Met self-referrals to watchdog halved in 3 years despite string of scandals, LBC reveals

17 February 2022, 07:51 | Updated: 17 February 2022, 08:11

Questions are being raised about the effectiveness of police disciplinary procedures.
Questions are being raised about the effectiveness of police disciplinary procedures. Picture: Alamy
Matthew Thompson

By Matthew Thompson

The number of times the Met Police has referred itself to the Independent Office for Police Conduct has fallen by half in three years, LBC can reveal.

The London Assembly Labour Party say it raises questions about the effectiveness of police disciplinary procedures.

Referrals to the IOPC must be made in a variety of circumstances, such as when complaints or police conduct relate to sexual offences, or where a potential criminal offence has been committed. There is also a requirement to refer any matter that has led to a death or serious injury.

The data, released via a series of written questions to the Mayor of London, shows that the number of referrals decreased from 765 in 2017 to just 352 in 2020.

Data on the internal use of the Met’s whistleblower hotline shows it has fallen by nearly a quarter over the same period.

It comes after a swathe of scandals hit the force, including the tragic murder of Sarah Everard by serving police officer Wayne Couzens, and the racism scandal which was uncovered at Charing Cross station.

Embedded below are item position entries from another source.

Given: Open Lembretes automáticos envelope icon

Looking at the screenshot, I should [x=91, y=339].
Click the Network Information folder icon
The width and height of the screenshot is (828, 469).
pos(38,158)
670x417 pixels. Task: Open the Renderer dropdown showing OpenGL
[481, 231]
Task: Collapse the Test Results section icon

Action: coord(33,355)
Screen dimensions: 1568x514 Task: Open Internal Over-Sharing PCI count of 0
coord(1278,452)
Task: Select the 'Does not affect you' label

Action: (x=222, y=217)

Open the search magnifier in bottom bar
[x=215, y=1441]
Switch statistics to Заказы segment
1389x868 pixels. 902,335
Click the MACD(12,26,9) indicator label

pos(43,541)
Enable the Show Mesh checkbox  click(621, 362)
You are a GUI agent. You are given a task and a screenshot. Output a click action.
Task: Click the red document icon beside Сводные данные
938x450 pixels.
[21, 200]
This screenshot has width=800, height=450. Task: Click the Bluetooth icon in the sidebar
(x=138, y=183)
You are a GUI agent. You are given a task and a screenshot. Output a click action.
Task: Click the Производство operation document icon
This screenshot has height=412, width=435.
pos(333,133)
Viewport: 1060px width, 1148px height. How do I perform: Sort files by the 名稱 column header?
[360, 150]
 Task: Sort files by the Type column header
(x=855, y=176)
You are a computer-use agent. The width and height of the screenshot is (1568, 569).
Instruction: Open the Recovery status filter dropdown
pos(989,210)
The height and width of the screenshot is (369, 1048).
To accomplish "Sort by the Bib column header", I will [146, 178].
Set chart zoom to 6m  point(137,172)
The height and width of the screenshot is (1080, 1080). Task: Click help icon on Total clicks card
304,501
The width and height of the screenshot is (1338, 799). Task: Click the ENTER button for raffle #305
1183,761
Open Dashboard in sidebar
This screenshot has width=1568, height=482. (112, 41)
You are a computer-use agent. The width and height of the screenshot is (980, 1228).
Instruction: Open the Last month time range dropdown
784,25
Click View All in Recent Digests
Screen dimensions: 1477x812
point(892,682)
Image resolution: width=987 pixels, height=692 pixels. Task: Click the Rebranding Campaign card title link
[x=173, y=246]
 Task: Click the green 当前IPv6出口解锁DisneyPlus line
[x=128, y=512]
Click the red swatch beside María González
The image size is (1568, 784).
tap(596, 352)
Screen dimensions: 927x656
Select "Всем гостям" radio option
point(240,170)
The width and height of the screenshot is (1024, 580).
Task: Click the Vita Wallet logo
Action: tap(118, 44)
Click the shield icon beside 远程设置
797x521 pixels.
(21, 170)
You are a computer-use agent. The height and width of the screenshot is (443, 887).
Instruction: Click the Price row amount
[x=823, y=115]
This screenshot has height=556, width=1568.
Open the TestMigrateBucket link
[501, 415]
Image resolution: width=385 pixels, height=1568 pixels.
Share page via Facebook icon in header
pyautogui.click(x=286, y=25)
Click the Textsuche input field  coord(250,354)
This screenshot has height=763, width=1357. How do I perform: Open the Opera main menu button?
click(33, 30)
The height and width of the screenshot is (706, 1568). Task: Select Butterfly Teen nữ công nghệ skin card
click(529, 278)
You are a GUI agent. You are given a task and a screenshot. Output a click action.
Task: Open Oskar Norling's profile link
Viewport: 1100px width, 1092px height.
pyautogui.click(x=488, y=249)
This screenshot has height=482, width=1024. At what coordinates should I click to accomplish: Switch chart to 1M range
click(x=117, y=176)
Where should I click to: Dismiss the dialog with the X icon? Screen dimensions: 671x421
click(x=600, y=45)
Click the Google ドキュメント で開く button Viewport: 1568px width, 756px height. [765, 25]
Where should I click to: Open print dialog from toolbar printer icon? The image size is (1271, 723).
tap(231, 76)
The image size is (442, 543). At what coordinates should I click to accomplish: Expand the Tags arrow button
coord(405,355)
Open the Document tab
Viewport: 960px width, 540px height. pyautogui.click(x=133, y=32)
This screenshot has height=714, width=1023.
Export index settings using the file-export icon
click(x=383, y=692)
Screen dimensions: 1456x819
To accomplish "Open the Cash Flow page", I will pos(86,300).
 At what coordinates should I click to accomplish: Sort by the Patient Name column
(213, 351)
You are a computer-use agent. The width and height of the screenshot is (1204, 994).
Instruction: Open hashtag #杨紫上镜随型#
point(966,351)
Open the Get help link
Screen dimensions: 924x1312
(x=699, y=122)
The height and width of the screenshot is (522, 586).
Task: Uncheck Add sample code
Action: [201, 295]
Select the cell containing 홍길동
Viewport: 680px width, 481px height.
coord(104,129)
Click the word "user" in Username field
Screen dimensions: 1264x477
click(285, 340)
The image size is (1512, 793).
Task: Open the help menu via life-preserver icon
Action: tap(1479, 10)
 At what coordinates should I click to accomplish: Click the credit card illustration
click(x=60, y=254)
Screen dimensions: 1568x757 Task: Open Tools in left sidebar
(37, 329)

Read more: Sadiq Khan puts Cressida Dick 'on notice' after Met cops' rape jokes exposed by report

Labour's Unmesh Desai, who sits on the London Assembly's Police and Crime Committee, said: "We know there's a toxic culture in some parts of the Met, so it would be reasonable to question why there has been a decline in the number of investigations being conducted and dismissals being made.

"There's a big problem with the relatively small numbers of officers disciplined or dismissed. And that is why it's so important that the new Commissioner must urgently look at ways of tackling disciplinary and whistleblowing procedures so the thousands of dedicated officers in the Met can report misconduct confidently and securely."

The data also shows that between 2017 and 2020, over just 9% of referrals led to an officer being sanctioned, in the form of a written warning, final written warning, reduction in rank or dismissal without notice.

But an IOPC source argued that it is not fair to criticise the low numbers of sanctions. Some referrals, such as in cases where death or injury has occurred, may not have involved police misconduct of any kind. Thus, the source said, it might not be surprising that a low proportion result in disciplinary action.

The IOPC said in a statement that: "Comparing disciplinary outcomes from the total number of referrals does not provide an accurate picture. Only a proportion of referrals are independently investigated by us and only a proportion of those that we do investigate involve conduct issues. For instance, last year (1 April 2020 - 31 March 2021) of 460 completed IOPC investigations only 35 per cent (159) involved conduct matters."

The details of misconduct hearings are routinely made available on the Met Police website. But they are deleted after an unspecified period, so it is impossible to search for specifics of historic cases. However, the IOPC website does still have a number of cases listed, that LBC was able to analyse.

In 2017, for example, there was the case of an officer who had a relationship with a victim of domestic abuse. It was decided that the officer needed reminding of the policies and guidance in terms of relationships with people they meet through work, but no disciplinary action was taken.

Or the case of an officer who allegedly put racist posts on Facebook. The officer denied posting them, saying they could have been posted by their partner or a relative. The IOPC found that there could be a case to answer for gross misconduct, but a subsequent disciplinary panel found no case to answer.

Disciplinary procedures themselves are also independent of either the IOPC or individual police forces. Since 2015, they have been lead by independent Legally Qualified Chairs (LQCs). LBC has previously heard concerns that chief constables are frustrated with the new system, which they say has made it harder to take action against officers who step out of line.

The Metropolitan Police was approached for comment.